# Toro ccr 2000 problem



## AlTep55 (Jan 29, 2009)

Could anyone give me an advise? I accidentally over flow the oil in gas-oil mixture for my Toro CCR 2000. Of course it died in the middle of driveway. Could anyone experienced with this snow thrower give me an advise on how to clean it and make it work again the most efficient way? (I am not proficient with small engines at all).
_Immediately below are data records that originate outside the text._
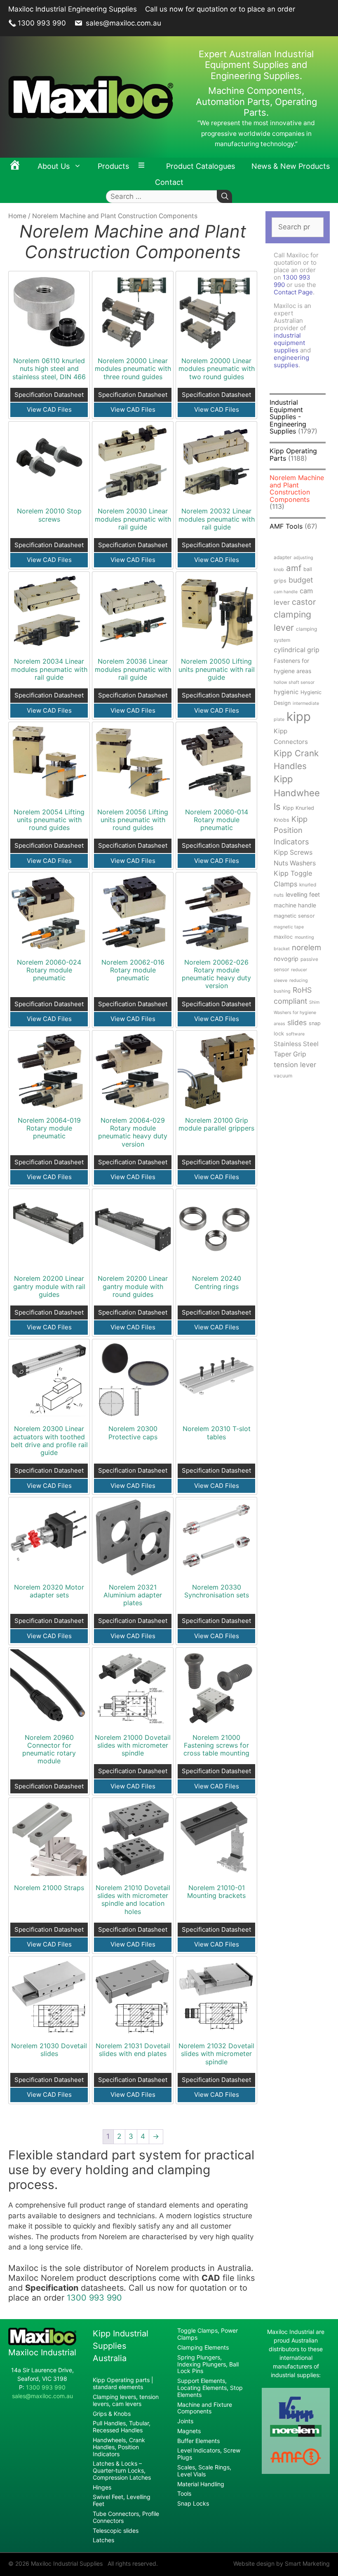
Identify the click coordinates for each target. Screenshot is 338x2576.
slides (297, 1022)
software (295, 1034)
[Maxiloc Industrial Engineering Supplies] (42, 2343)
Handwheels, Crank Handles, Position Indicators (119, 2446)
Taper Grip (290, 1054)
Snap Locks (193, 2503)
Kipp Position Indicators (291, 830)
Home (17, 216)
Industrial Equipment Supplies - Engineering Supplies (288, 416)
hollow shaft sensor (294, 682)
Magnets (189, 2430)
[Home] (14, 166)
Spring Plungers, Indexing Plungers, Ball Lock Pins (208, 2364)
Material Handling (200, 2483)
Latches (103, 2539)
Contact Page (293, 292)
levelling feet (303, 894)
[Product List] (143, 166)
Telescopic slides (115, 2530)
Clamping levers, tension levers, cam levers (126, 2400)
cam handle (286, 591)
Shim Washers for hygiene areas (296, 1013)
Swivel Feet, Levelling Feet (121, 2500)
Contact (169, 182)
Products (113, 166)
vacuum (283, 1075)
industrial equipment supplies (289, 342)
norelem (306, 947)
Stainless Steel (296, 1044)
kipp (298, 716)
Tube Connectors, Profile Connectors (126, 2517)
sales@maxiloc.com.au (122, 23)
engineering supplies (291, 361)
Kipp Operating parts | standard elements (123, 2383)
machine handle (295, 905)
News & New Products (290, 166)
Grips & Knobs (112, 2413)
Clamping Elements (203, 2347)
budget (301, 580)
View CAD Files (49, 409)
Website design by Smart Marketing (281, 2563)
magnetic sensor (294, 916)
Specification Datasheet (49, 395)
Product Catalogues (200, 166)
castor (304, 602)
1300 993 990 (42, 23)
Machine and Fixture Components (204, 2408)
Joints (185, 2420)
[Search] (224, 196)
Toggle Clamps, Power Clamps (207, 2334)
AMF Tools (286, 526)
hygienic (286, 692)
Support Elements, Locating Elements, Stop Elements (210, 2387)
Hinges (102, 2487)
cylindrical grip (296, 650)
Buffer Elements (198, 2440)
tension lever (295, 1065)
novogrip (286, 958)
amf (293, 568)
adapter (282, 557)
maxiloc (283, 937)
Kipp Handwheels (297, 792)
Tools (184, 2493)
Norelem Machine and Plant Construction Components (297, 488)
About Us (54, 166)
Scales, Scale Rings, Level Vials (204, 2471)
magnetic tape (289, 927)
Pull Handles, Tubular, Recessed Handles (121, 2427)
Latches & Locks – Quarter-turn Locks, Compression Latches (122, 2470)
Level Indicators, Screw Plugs (208, 2454)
Thank you for all who will give me any suggestion.


----------



## leon (Nov 18, 2008)

*toro problem*



AlTep55;734907 said:


> Could anyone give me an advise? I accidentally over flow the oil in gas-oil mixture for my Toro CCR 2000. Of course it died in the middle of driveway. Could anyone experienced with this snow thrower give me an advise on how to clean it and make it work again the most efficient way? (I am not proficient with small engines at all).
> 
> Thank you for all who will give me any suggestion.


I can assume you used a 2.5 gallon mix for a one gallon can-been there done that-cold tired lots of snow in the driveway

Drain all the fuel oil mix out of the snow blower into a larger gas can-do not throw it away. Remove the upper shroud-all the screws are easily removed and remove the spark plug,

Pull the recoil a few times to clear any exess oil, clean or replace the old spark plug with a new properly gapped plug-do not over tighten it just a little more than hand tight.

Take the gas oil mix you have and pour it into a five gallon can-assuming you one, add more gasoline to dilute the oil in the gasoline and you will be able to use te gas and not worry about throwing it away or taking it to a recycling station to dispose of it like waste oil.

Have fun and let that toro tear into the driveway snow packmake sure your wearing your hearing protection. Don't forget to let it scrape the asphault bare by tilting it forward to let walk by itself. These lttle varmints sure beat shoveling!!!

leon


----------



## AlTep55 (Jan 29, 2009)

*Thank you!*

Thank you very much, Leon. This season is killing me.

Alex


----------